What the exercise asks: Transcribe the data below verbatim from the line with "The height and width of the screenshot is (876, 1680)." to the line with "Set Justify Content". Include both of those lines.

(Excerpts from a dataset)
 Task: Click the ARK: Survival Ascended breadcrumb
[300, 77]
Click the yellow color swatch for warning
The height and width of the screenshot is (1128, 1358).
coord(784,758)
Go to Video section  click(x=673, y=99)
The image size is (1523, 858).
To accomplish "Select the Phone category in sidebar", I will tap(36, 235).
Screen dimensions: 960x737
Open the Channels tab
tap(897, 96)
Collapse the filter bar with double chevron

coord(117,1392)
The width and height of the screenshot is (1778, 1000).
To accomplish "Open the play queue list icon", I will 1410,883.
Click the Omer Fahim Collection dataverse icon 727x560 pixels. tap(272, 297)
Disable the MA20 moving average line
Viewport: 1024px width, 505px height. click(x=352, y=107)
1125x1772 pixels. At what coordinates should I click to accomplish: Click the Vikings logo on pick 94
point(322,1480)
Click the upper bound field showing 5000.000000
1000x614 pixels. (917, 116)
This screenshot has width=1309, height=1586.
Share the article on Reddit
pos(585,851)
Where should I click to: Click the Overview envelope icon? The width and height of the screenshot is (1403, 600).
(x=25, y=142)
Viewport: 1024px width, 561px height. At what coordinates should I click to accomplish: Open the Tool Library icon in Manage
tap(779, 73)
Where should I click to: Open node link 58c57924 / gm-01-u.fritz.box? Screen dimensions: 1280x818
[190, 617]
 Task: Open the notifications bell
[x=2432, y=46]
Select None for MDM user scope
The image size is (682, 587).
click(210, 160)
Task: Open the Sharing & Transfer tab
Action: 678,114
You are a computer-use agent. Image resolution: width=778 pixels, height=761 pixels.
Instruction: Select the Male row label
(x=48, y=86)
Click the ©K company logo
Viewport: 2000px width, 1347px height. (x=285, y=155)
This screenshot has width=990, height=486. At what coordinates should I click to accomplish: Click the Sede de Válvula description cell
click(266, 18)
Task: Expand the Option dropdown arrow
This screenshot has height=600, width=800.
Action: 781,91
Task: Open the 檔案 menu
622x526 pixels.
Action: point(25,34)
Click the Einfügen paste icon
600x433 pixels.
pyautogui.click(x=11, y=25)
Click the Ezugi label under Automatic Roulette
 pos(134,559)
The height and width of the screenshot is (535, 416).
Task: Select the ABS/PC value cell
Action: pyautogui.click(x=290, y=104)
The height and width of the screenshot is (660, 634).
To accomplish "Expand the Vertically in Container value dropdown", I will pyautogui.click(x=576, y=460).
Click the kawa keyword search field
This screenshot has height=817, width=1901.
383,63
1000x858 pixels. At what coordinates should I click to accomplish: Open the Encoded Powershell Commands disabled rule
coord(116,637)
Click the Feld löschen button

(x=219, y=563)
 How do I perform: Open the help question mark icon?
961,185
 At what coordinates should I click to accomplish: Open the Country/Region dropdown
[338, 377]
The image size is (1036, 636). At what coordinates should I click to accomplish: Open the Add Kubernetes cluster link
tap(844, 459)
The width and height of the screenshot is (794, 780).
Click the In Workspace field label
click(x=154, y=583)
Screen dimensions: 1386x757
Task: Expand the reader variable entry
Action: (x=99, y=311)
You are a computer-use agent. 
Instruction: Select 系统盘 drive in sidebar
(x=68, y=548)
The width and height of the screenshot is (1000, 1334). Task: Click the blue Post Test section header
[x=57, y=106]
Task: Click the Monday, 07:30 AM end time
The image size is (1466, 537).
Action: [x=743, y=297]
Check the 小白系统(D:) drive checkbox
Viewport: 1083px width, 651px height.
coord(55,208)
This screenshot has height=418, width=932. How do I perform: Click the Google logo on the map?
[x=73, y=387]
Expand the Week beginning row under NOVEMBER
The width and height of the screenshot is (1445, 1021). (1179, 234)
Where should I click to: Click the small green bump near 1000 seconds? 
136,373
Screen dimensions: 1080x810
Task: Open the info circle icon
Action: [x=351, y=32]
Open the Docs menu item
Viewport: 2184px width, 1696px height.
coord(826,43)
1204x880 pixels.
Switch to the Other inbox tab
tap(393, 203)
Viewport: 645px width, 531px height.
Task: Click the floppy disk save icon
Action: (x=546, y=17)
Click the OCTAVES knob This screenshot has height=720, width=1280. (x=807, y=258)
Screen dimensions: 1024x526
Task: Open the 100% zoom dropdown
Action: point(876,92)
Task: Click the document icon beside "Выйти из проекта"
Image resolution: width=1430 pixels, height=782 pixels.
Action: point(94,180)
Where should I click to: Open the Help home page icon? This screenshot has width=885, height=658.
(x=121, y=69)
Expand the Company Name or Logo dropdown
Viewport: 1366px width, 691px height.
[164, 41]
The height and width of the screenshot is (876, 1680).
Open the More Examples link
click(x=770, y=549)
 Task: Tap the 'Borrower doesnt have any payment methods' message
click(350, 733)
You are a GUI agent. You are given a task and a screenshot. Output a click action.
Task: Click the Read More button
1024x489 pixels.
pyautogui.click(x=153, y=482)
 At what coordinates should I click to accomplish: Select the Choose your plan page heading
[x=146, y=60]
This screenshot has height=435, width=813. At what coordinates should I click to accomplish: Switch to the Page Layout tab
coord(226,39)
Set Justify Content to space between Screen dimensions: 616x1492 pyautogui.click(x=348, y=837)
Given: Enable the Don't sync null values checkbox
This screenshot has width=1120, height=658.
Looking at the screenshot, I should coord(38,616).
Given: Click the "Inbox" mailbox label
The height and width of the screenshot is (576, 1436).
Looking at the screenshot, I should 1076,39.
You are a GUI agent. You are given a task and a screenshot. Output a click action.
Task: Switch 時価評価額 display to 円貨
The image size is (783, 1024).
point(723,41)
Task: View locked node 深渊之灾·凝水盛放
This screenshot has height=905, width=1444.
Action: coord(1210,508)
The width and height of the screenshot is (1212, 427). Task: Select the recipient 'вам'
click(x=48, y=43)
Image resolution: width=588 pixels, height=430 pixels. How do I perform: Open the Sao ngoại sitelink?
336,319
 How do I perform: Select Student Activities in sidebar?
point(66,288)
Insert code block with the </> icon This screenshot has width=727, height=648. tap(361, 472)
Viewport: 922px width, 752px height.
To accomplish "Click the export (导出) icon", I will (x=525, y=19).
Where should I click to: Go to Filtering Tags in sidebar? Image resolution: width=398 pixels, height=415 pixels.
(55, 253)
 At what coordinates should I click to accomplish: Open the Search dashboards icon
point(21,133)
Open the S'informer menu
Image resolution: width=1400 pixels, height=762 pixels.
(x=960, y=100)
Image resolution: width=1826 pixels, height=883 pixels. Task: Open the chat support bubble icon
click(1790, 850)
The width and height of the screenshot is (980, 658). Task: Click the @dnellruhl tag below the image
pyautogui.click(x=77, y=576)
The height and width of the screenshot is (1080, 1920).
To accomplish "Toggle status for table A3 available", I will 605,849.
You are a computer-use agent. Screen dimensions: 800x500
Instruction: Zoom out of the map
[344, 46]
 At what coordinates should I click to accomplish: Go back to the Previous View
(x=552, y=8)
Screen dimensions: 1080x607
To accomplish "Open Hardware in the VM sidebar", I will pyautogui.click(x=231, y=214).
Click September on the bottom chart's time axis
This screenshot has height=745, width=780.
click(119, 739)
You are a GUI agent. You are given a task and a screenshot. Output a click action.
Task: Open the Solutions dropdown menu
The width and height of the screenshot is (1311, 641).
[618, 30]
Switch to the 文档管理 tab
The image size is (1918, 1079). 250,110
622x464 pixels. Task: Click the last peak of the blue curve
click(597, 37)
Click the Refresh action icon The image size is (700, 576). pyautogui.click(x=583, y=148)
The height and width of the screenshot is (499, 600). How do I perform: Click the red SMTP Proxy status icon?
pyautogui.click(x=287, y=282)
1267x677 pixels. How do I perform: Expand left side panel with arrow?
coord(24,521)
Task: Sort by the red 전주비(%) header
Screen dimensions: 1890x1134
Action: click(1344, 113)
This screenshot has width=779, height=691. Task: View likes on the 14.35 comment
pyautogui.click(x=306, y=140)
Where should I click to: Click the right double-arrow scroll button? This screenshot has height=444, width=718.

Task result:
The height and width of the screenshot is (876, 1680).
Open the More Examples link
click(x=770, y=549)
 Task: Tap the 'Borrower doesnt have any payment methods' message
click(350, 733)
You are a GUI agent. You are given a task and a screenshot. Output a click action.
Task: Click the Read More button
1024x489 pixels.
pyautogui.click(x=153, y=482)
 At what coordinates should I click to accomplish: Select the Choose your plan page heading
[x=146, y=60]
This screenshot has height=435, width=813. At what coordinates should I click to accomplish: Switch to the Page Layout tab
coord(226,39)
Set Justify Content to space between Screen dimensions: 616x1492 pyautogui.click(x=348, y=837)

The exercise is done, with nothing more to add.